Provided entries START

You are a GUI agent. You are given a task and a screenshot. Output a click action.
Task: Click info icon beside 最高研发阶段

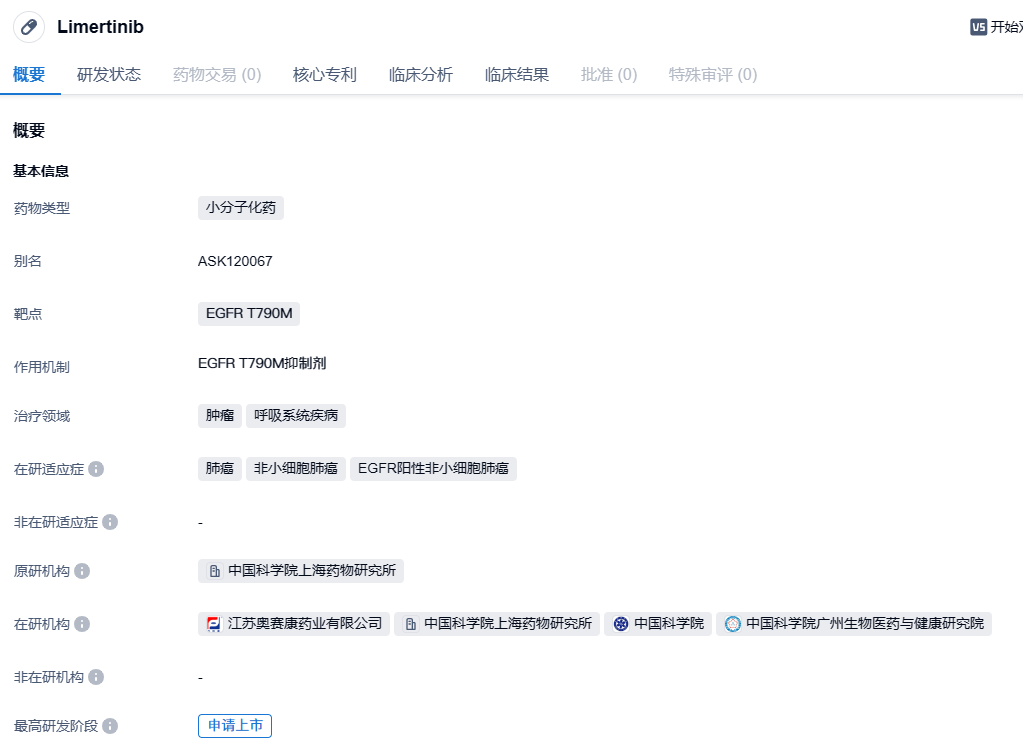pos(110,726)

Provided entries END
Provided entries START

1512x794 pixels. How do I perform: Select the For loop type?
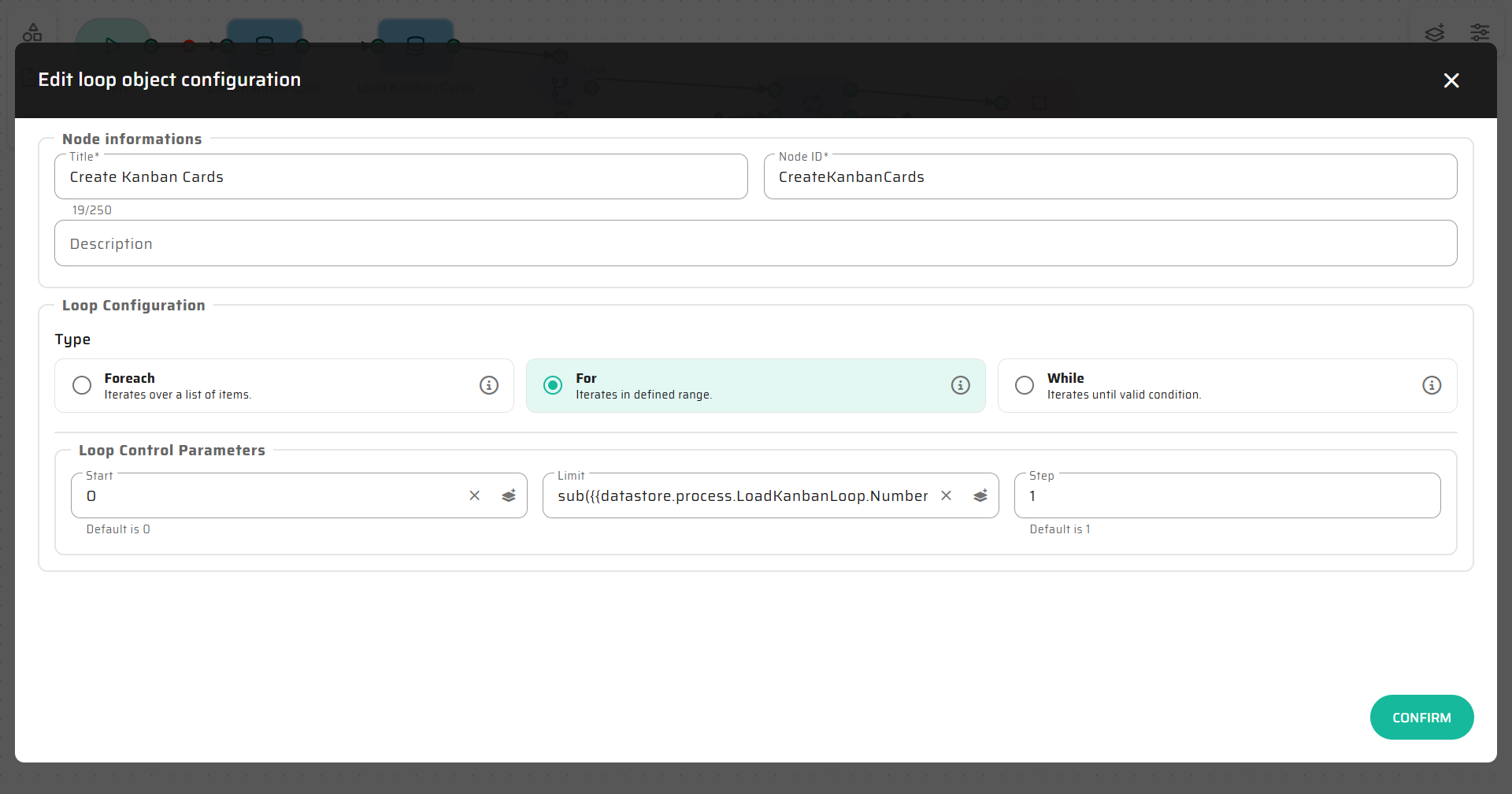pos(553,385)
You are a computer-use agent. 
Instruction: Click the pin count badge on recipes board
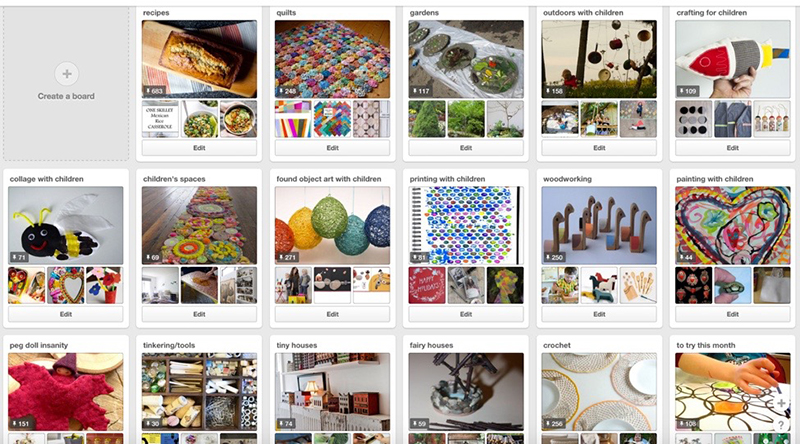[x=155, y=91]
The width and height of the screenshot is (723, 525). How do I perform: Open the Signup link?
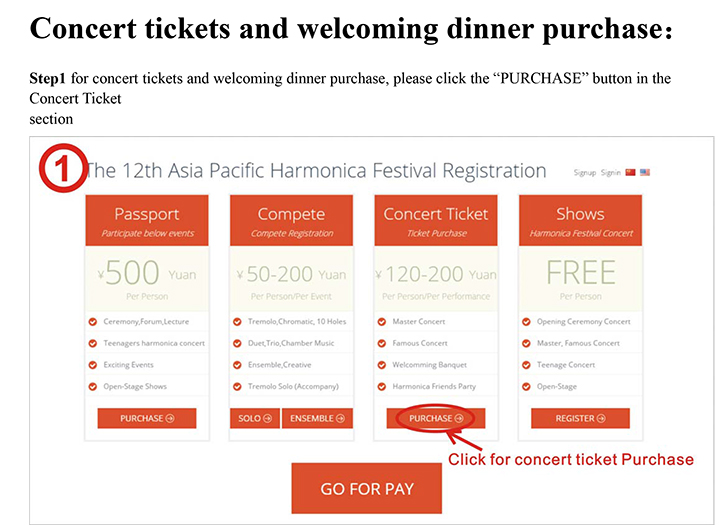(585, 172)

Provided entries END
Provided entries START

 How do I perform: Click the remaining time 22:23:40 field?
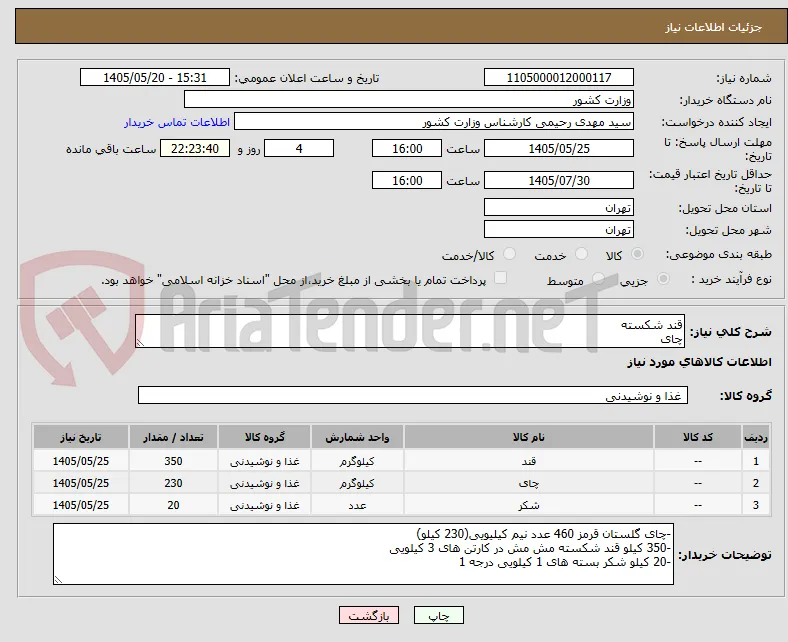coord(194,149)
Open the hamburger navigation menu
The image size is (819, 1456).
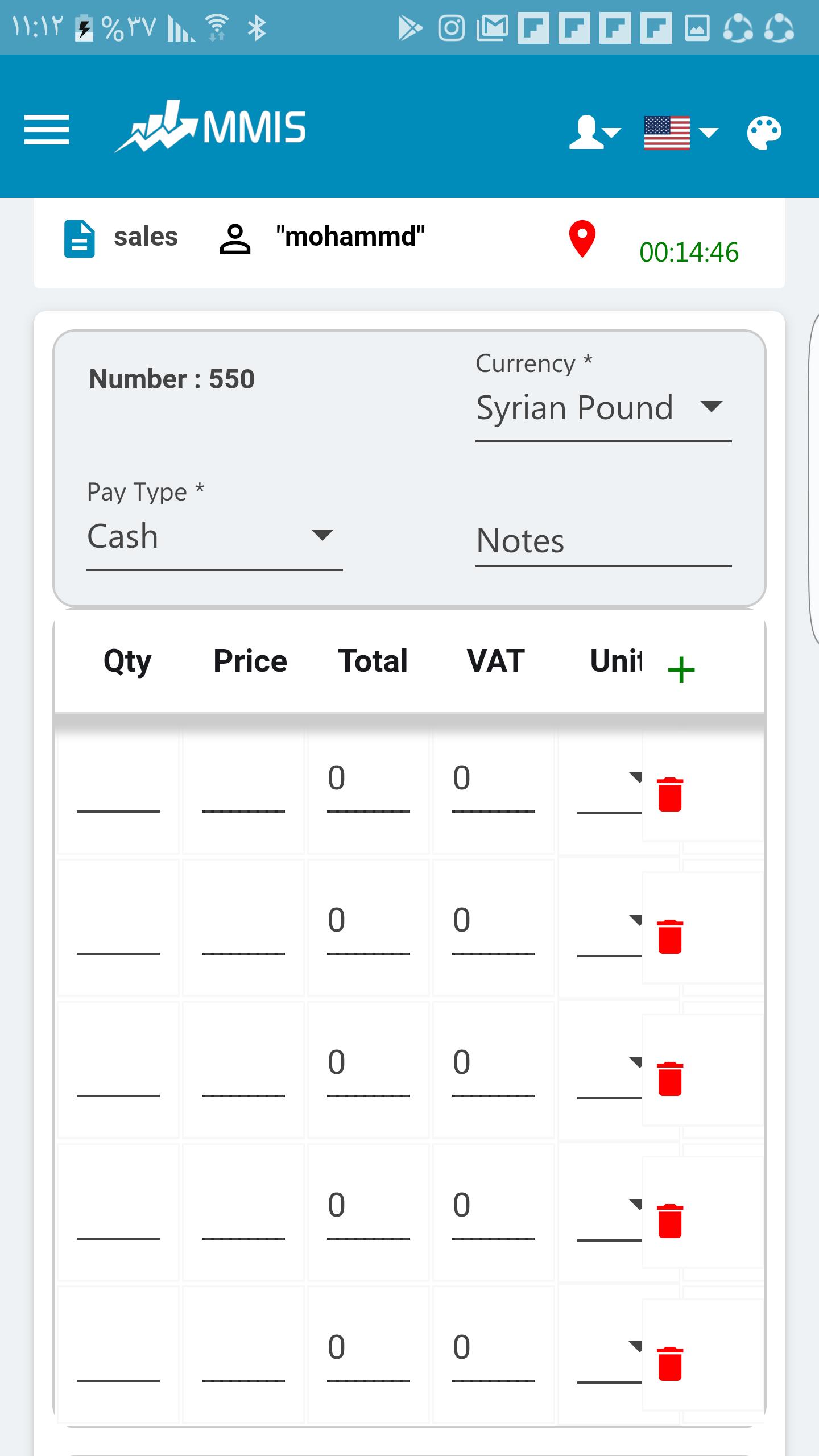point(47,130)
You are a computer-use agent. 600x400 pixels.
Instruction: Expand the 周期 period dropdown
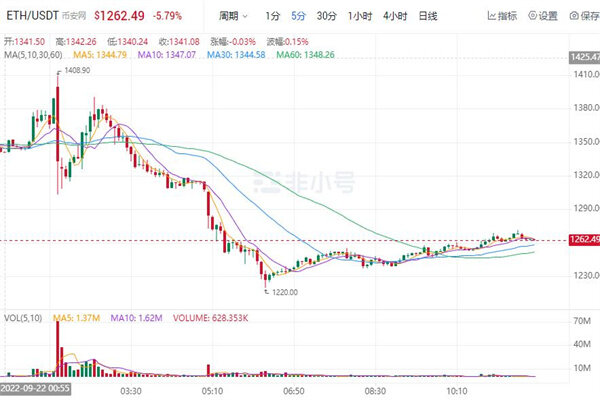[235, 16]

Provided entries END

(Task requirements): Filter the records for the word "computer" and show every line that has it.

(Written answer):
You are a computer-use agent. 
You are a computer-use agent. 600x400 pixels.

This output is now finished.